Thank you Sven!

Peter

On Sun, Jul 23, 2017 at 01:59:41PM +0200, Sven Van Caekenberghe wrote:
> 
> > On 23 Jul 2017, at 09:55, Peter Uhnak <[email protected]> wrote:
> > 
> > Ah, ByteArrayMap, I was trying ByteArray.
> 
> ByteArrayMap is not a class, it is still a ByteArray, but of size 256 used as 
> an inclusion map for characters that fit a byte.
> 
> BTW, using CharacterSet as an abstraction makes the trick easier.
> 
> I committed:
> 
> ===
> Name: Neo-CSV-Core-SvenVanCaekenberghe.26
> Author: SvenVanCaekenberghe
> Time: 23 July 2017, 1:54:22.095185 pm
> UUID: e429f87e-5c11-0d00-a72d-ae5d00db2a8c
> Ancestors: Neo-CSV-Core-PeterUhnak.25
> 
> make the core test in #writeOptionalQuotedField faster by using a primitive 
> when possible
> 
> add #testWideOptionalQuoted
> ===
> Name: Neo-CSV-Tests-SvenVanCaekenberghe.22
> Author: SvenVanCaekenberghe
> Time: 23 July 2017, 1:54:52.133003 pm
> UUID: 5f81c280-5c11-0d00-a72e-7cd500db2a8c
> Ancestors: Neo-CSV-Tests-PeterUhnak.21
> 
> make the core test in #writeOptionalQuotedField faster by using a primitive 
> when possible
> 
> add #testWideOptionalQuoted
> ===
> 
> Extra caution was needed for WideStrings.
> 
> Sven
> 
> > Not sure what the next step is here: should I add it and send you mczs, or 
> > will you do it yourself? (it is a simple change).
> > 
> > Peter
> > 
> > On Sat, Jul 22, 2017 at 10:51:42PM +0200, Sven Van Caekenberghe wrote:
> >> Peter,
> >> 
> >>> On 22 Jul 2017, at 22:27, Peter Uhnak <[email protected]> wrote:
> >>> 
> >>> Hi Sven,
> >>> 
> >>> my use case was hand-edited CSVs (therefore the quotes are extra 
> >>> clutter), which imples that I would be hand-viewing/editing only small 
> >>> CSVs (no performance issues).
> >>> 
> >>> I agree that we should err on the safe side with CR & LF (e.g. tools may 
> >>> sometimes autoconvert line endings).
> >>> 
> >>> Regarding performance:
> >>> 
> >>> #findFirstInString:inSet:startingAt: didn't work for me (not sure if bug, 
> >>> or I don't know how to use), so I've trried with inCharacterSet:
> >> 
> >> Yes, it is a bitch to use, the the version you used does not use the 
> >> primitive.
> >> 
> >> Try playing with this:
> >> 
> >> s10 := 'a' repeat: 10.
> >> s100 := 'a' repeat: 100.
> >> 
> >> searchSet := ByteArray new: 256 withAll: 0.
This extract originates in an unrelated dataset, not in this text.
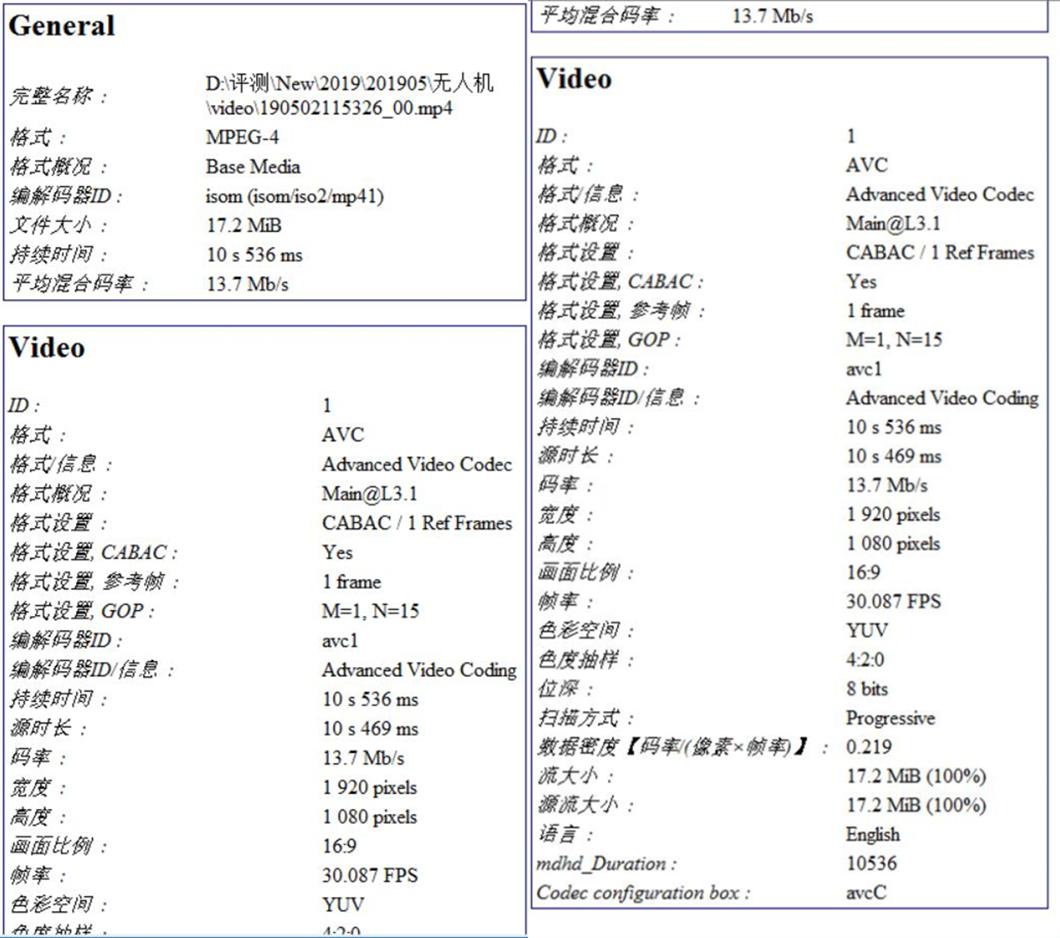
Task: Click the 0.219 data density value
Action: [868, 747]
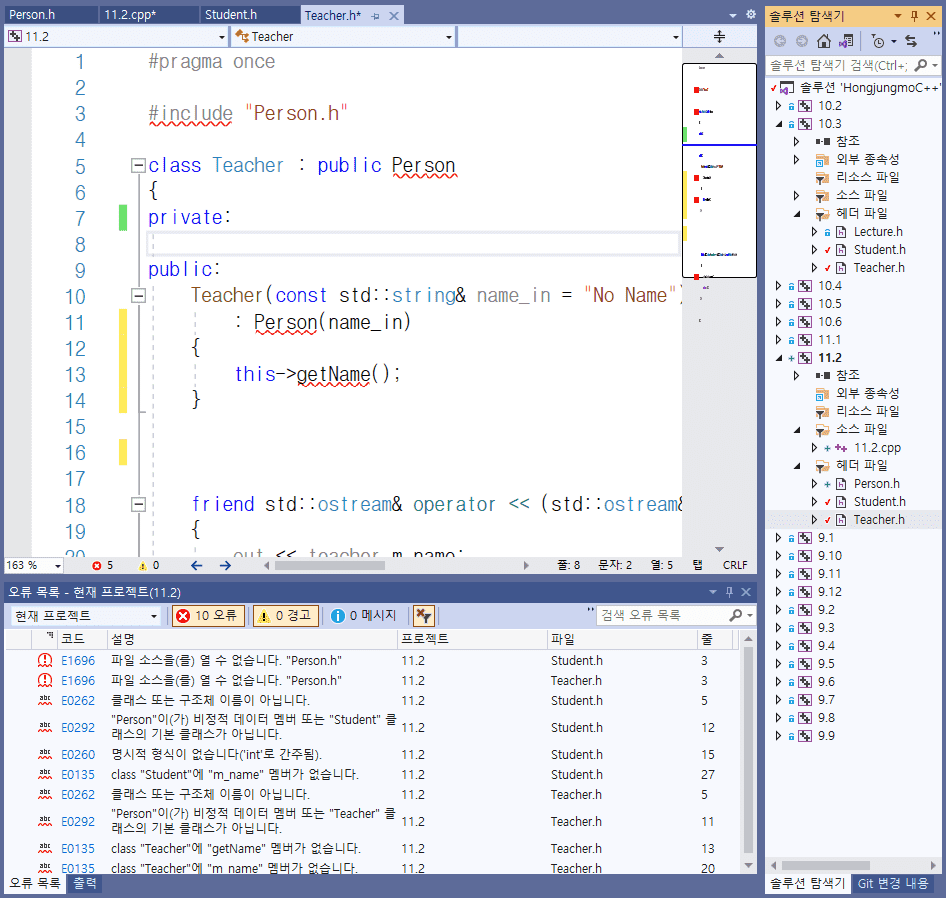The image size is (946, 898).
Task: Switch between solutions and available views
Action: pos(847,41)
> >> ',"', String crlf do: [ :each | searchSet at: each asInteger + 1 put: 1 ].
> >> 
> >> searchSet := (CharacterSet newFrom: ',"', String crlf) byteArrayMap.
> >> 
> >> [ ByteString findFirstInString: s10 inSet: searchSet startingAt: 1 ] bench.
> >> "15,160,161 per second"
> >> [ ByteString findFirstInString: s100 inSet: searchSet startingAt: 1 ] 
> >> bench.
> >> "8,219,081 per second"
> >> 
> >> ByteString findFirstInString: ',"', String crlf inSet: searchSet 
> >> startingAt: 1.
> >> 
> >> Sven
> >> 
> >>> Tested on worst-case scenario - strings don't contain tested symbols.
> >>> 
> >>> s10 := 'a' repeat: 10.
> >>> s100 := 'a' repeat: 100.
> >>> 
> >>> [ {'"'. ','. String cr. String lf } anySatisfy: [ :each | s10 
> >>> includesSubstring: each ] ] bench. "'1,200,046 per second'"
> >>> [ {'"'. ','. String cr. String lf } anySatisfy: [ :each | s100 
> >>> includesSubstring: each ] ] bench. "'495,482 per second'"
> >>> 
> >>> [ s10 includesAny: { $,. $". Character cr. Character lf } ] bench. 
> >>> "'2,819,416 per second'"
> >>> [ s100 includesAny: { $,. $". Character cr. Character lf } ] bench. 
> >>> "'2,200,668 per second'"
> >>> 
> >>> [ ByteString findFirstInString: s10 inCharacterSet: ',"', String crlf 
> >>> startingAt: 1 ] bench. "'1,187,324 per second'"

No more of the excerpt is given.